TEXT SECTION:
One Woman’s Anti-Feminist Awakening
December 5, 2011
MRS. M. writes:
Thank you so much for your site. It is proving to be a great source of courage for me as I plan my transition to homemaker in the future.
Robin commented on your last post: “It would take a radical leap of faith on the part of this mother to reverse this situation.”
This struck a chord with me, as I wish it was not such a radical leap of faith. Even on your own site, I find that the situation of women like me is not often addressed. I am yearning to be a homemaker, but we cannot afford it. I am 30 years old and have one daughter, aged 20 months and another on the way. She attends daycare 3-4 days per week and stays with relatives the other 1-2 days. I know daycare is inferior to what I could provide and I loathe the hectic lifestyle. As I am in Canada, I am fortunate to have one full year maternity leave (although I believe such policies are ultimately harmful). You have written often about the need to be frugal and live a modest lifestyle to make a one-income family possible. This is very true, but it is only part of the story. We have a 900 sq ft. house, never eat out and grow as much food as possible, clip coupons, buy bulk, etc. But, it is still not enough.
The main problem keeping mothers away from their children today is the disgraceful student loan system. Along with all of the other lies of feminism, it has been drummed into young people’s minds that they NEED a college degree, even if they cannot afford the mammoth cost. So, there are millions of North American women in their mid-twenties with massive student loan debt. I am paying double my monthly payment and it will still be at least four more years until it is paid off.

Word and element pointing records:
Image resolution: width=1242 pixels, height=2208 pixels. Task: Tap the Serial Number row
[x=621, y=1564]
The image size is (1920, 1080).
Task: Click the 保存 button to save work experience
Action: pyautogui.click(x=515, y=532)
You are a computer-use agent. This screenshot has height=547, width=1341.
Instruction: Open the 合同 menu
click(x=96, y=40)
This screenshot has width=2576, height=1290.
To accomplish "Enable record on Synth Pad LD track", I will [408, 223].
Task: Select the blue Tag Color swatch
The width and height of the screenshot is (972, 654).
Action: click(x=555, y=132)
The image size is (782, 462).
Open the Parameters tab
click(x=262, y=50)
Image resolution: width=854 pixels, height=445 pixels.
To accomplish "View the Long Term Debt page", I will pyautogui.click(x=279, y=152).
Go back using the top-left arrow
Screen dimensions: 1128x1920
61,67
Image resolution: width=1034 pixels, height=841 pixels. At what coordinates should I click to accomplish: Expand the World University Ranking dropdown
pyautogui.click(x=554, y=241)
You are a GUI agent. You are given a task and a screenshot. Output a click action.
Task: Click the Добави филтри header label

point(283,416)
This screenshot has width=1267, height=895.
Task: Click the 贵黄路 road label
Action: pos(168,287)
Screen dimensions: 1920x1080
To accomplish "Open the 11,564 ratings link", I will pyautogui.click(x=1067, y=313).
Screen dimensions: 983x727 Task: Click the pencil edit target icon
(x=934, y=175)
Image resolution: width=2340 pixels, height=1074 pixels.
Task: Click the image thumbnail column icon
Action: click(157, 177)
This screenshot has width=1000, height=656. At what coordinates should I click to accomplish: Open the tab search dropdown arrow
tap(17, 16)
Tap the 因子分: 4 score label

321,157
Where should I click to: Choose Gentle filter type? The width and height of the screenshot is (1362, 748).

OBJECTIVE 1: Convert the records between the line holding "You are a GUI" and the line holding "will pyautogui.click(x=1067, y=313).", inclusive, into a JSON list of strings with one string per line and blank lines omitted.
OBJECTIVE 2: Carry on the letter about hoping to become a homemaker from the point where it stops.

EXERCISE ANSWER 1:
[
  "You are a GUI agent. You are given a task and a screenshot. Output a click action.",
  "Task: Click the Добави филтри header label",
  "point(283,416)",
  "This screenshot has width=1267, height=895.",
  "Task: Click the 贵黄路 road label",
  "Action: pos(168,287)",
  "Screen dimensions: 1920x1080",
  "To accomplish \"Open the 11,564 ratings link\", I will pyautogui.click(x=1067, y=313)."
]

EXERCISE ANSWER 2:
I had my conservative “awakening” at age 24. I firmly believe in personal responsibility, and that I must pay off the debts I incurred. However, I still feel bitter and angry due to all of the lies my generation was told about sex, marriage, babies, motherhood, money, debt…the list goes on and on. Feminism is a lie, a massive lie. Not once was being a housewife every presented to me as anything but a disgrace to the women’s movement and something to be mocked – let alone an option. Women like me need not be chastised by feminists, but taught that another way is possible and how to get there financially and emotionally. The responses I usually hear include “You will be bored at home,” ” You are too smart to stay home all day,” “Everything is geared towards two incomes now,” “You will be poor,” “You need to work so you can provide the best for your child,” “Your child needs socialization”, etc., etc., etc. All lies! But, when the same overwhelming “truths” are coming from parents, school, media, university, friends – it is no wonder that so many women are in the same boat. My goal now is to make sure my children know the truth and do not believe any of these lies if they are subjected to them.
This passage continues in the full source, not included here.